About 1913 the average yearly imports to the United Kingdom of sago, sago meal and sago flour was about 29,000 tons.
* * *
The Book of Marco Polo the Venetian (2 vols.)
by Col. Sir Henry Yule. II, p. 300:
The people have no wheat, but have rice which they eat with milk and flesh. They also have wine from trees such as I told you of. And I will tell you another great marvel. They have a kind of tree that produces flour, and excellent flour it is for food. These trees are very tall and thick but have a very thin bark, and inside the bark they are crammed with flour. And I tell you that Messer Marco Polo, who witnessed all this, related how he and his party partook of this flour made into bread, and found it excellent.
Ibid., pp. 304–5:
An interesting notice of the sago tree, of which Odoric also gives an account; Ramusio is however here fuller and more accurate: “Removing the first bark, which is but thin, you come upon the wood of the tree, which forms a thickness all round of some three fingers, but all inside this is a
pith of flour, like that of the Carvolo. The trees are so big that it will take two men to span them. They put this flour into tubs of water, and beat it up with a stick, and then the bran and other impurities come to the top, while the pure flour sinks to the bottom. The water is then thrown away, and the cleaned flour that remains is taken and made into pasta in strips and other forms. These Messer Marco Polo often partook of and brought some with him to Venice. It resembles barley bread and tastes much the same. The wood of this tree is like iron, for if thrown into water it goes straight to the bottom. It can be split straight from end to end like a cane. When the flour has been removed the wood remains, as has been said, three inches thick. Of this the people make short lances, not long ones, because they are so heavy that no one could carry or handle them if long. One end is sharpened and charred in the fire and, when thus prepared they will pierce any armour, and much better than iron would do.
* * *
Malay Archipelago 1896 by A. E. Williams:
When sago is to be made, a full-grown tree is selected just before it is going to flower. It is cut down close to the ground, the leaves and leafstalks cleared away and a broad strip of the bark taken off the upper side of the trunk. This exposes the pithy matter, which is of a rusty colour near the bottom of the tree, but higher up pure white, about as hard as a dry apple, but with woody fibres running through it about a quarter of an inch apart. The pith is cut or broken down into a coarse powder, by means of a tool constructed for the purpose. . . .

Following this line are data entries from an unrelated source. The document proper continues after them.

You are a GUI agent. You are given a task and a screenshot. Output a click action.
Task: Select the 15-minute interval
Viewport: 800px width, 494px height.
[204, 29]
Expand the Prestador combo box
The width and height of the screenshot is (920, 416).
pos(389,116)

Water is poured on the mass of pith, which is kneaded and pressed against the strainer till the starch is all dissolved and has passed through, when the fibrous refuse is thrown away, and a fresh basketful put in its place. The water charged with sago passes to a trough, with a depression in the centre, where the sediment is deposited, the surplus water trickling off by a shallow outlet. When the trough is nearly full, the mass of starch, which has a slight reddish tinge, is made into cylinders of about thirty pounds’ weight, and neatly covered with sago leaves, and in this state is sold as raw sago. Boiled with water, this forms a thick glutinous mass, with a rather astringent taste, and is eaten with salt, limes and chillies. Sago bread is made in large quantities, by baking it into cakes in a small clay oven containing six or eight slits, side by side, each about three-quarters of an inch wide and six to eight inches square. The raw sago is broken up, dried in the sun, powdered, and finely sifted. The oven is heated over a clear fire of embers, and is lightly filled with sago powder. The openings are then covered up with a flat piece of sago bark, and in about five minutes the cakes are turned out sufficiently baked. The hot cakes are very nice with butter, and when made with the addition of a little sugar and grated cocoa-nut, are quite a delicacy. They are soft, and something like corn-flour cakes, but have a slight characteristic flavour which is lost in the refined sago we use in this country. When not wanted for immediate use, they are dried for several days in the sun, and tied up in bundles of twenty. They will then keep for years; they are very hard, and very rough and dry.